4. Anton-Lamprecht I. Ultrastructural identification of basic abnormalities as clues to genetic disorders of the epidermis. J Invest Dermatol 1994;Suppl 5:68 - 128.

5. Bonifas J.M., Bare J.W., Chen M.A. et al. Linkage of the epidermolytic hyperkeratosis phenotype and the region of the type II keratine gene cluster on chromosome 12. J Invest Dermatol 1992;5:524 - 527.

6. Bonifas J.M., Matsumara K., Chen M.A. et al. Mutation of keratine 9 in two families with palmoplantar epidermolytic hyperkeratosis. J Invest Dermatol 1994;4:474 - 477.

7. Chen J., Snyder A.J., Yu Q.C. et al.
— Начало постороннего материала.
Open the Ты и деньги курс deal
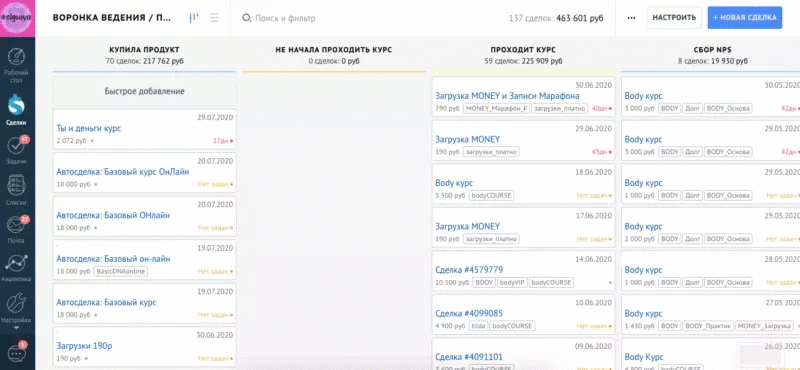[89, 128]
The genetic basis of epidermolytic hyperkeratosis: a disorder of differentiation - specific epidermal keratin genes. Cell 1992;70:5:811 - 819.
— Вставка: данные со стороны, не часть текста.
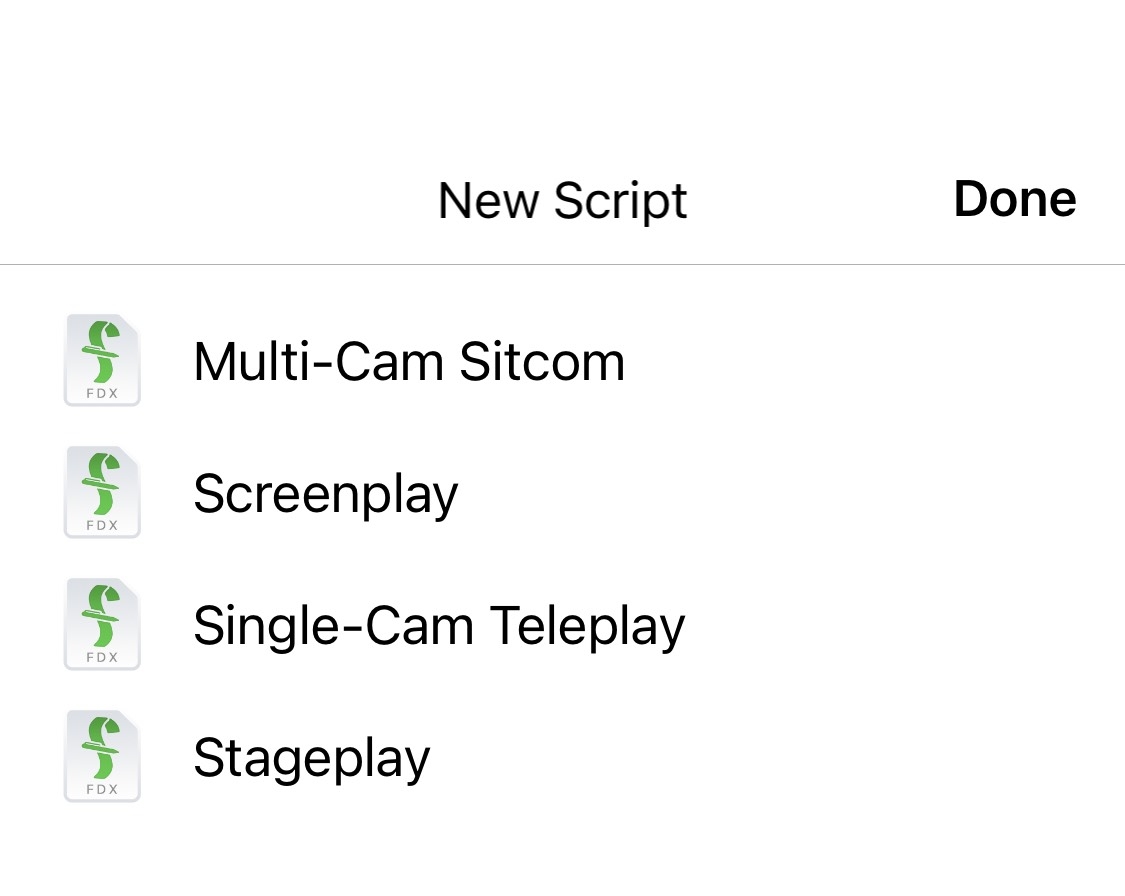
Task: Click the FDX label under the Single-Cam Teleplay icon
Action: click(102, 657)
8. Chipev C.C., Korge B.P., Markova N. et al. A leucine-proline mutation in the H1 subdomein of keratine 1 causes epidermolytic hyperkeratosis. Cell 1992;70:5:821 - 828.

9. DiGiovanna J.J., Bale S.J. Epidermolytic hyperkeratosis: applied molecular genetics. J Invest Dermatol 1994;3:390 - 394.

10. DiGiovanna J.J., Bale S.J. Clinical heterogenety in epidermolytic hyperkeratosis. Arch Dermatol 1994;8:1026 - 1035.

11. Hohl D. Inherited abnormalities of the epidermis causes by mutation of keratines. Am Dermatol 1995;4:162 - 166.

12. Ishida-Yamamoto A., Izuka H., Manebe H. et al. Altered distribution of keratinisation markers in epidermolytic hyperkeratosis. Arch Dermatol Res 1995;8:705 - 711.

13. Nazzaro V., Ermacova E.,Santucci B., Caputo R. Epidermolytic hyperkeratosis: generalized form in children from parents with systematized linear form. Br J Dermatol 1990;122:417 - 422.

14. Traupe H. The Ichthyoses: A Guide to Clinical Diagnosis, Genetic Counseling, and Therapy. Berlin - Heidelberg: Springer Verlag 1989;128 - 144.